-- YOUR GOAL --
Which lines in the records below contain the word "profile"? Copy each of them.

*** Opening of INFORMATION SUPPLIED ***

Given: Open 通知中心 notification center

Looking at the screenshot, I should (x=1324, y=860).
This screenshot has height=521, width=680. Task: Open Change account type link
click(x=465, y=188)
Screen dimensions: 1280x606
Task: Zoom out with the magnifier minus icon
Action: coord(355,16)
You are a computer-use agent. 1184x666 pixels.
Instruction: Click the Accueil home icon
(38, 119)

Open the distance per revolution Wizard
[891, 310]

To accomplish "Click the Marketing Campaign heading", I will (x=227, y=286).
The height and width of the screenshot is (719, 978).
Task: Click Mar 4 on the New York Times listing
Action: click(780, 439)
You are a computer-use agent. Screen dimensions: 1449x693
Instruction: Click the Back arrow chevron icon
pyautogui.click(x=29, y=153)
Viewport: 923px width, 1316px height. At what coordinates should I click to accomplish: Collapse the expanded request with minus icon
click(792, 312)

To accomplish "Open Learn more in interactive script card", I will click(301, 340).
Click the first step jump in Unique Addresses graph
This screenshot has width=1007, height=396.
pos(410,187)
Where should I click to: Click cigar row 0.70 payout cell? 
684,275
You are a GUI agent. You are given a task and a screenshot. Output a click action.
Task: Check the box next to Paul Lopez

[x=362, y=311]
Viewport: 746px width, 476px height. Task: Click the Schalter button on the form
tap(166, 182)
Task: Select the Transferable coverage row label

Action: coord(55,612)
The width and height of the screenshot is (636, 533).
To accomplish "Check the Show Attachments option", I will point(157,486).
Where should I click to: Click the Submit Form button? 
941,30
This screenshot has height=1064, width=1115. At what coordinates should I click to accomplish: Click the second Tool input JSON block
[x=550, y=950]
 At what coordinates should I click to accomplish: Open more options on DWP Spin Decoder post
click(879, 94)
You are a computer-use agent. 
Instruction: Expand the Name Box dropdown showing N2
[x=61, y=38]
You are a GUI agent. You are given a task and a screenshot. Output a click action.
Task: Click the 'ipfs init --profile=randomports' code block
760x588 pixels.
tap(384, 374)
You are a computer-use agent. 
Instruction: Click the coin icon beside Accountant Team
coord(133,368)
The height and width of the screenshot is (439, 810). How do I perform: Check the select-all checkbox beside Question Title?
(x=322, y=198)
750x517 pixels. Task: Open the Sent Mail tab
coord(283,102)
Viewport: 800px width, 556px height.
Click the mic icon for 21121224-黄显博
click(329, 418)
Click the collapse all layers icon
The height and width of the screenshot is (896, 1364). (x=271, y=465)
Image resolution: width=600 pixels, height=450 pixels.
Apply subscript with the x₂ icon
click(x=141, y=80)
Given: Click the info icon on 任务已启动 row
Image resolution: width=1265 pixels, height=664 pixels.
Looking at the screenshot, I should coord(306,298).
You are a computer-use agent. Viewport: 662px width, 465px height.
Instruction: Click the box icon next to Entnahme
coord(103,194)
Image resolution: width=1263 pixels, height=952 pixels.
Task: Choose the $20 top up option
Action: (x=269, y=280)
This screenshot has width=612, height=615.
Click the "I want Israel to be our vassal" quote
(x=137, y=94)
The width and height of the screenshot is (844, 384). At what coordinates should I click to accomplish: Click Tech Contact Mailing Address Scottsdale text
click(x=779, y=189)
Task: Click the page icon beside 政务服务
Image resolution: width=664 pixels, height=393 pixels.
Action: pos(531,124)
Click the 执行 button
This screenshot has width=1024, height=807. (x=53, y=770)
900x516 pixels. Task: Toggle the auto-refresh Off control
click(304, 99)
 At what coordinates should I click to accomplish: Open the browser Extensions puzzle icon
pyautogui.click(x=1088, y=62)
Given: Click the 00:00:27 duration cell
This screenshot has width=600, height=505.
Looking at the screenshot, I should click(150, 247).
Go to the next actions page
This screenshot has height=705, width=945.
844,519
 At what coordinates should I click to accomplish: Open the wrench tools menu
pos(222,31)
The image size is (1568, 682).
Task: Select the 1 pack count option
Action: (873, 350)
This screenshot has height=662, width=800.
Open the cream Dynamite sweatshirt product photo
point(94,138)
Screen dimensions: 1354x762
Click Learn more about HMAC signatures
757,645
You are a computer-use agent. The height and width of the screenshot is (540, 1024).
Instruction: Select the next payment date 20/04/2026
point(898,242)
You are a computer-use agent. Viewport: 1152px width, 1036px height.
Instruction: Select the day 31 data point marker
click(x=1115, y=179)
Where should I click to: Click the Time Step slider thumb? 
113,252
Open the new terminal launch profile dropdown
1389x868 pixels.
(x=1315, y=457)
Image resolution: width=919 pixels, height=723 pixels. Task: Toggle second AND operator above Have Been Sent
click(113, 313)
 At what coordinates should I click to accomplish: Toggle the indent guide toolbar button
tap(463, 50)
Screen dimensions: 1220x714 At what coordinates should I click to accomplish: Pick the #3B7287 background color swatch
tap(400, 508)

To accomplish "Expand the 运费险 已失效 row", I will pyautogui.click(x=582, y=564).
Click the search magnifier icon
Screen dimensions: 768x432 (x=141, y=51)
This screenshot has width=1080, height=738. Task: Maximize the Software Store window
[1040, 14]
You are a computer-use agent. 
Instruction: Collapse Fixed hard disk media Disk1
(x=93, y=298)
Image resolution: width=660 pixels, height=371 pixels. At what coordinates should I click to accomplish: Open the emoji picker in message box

*** Close of INFORMATION SUPPLIED ***

-- ANSWER TO THE EXERCISE --
Task: Click the 'ipfs init --profile=randomports' code block
Open the new terminal launch profile dropdown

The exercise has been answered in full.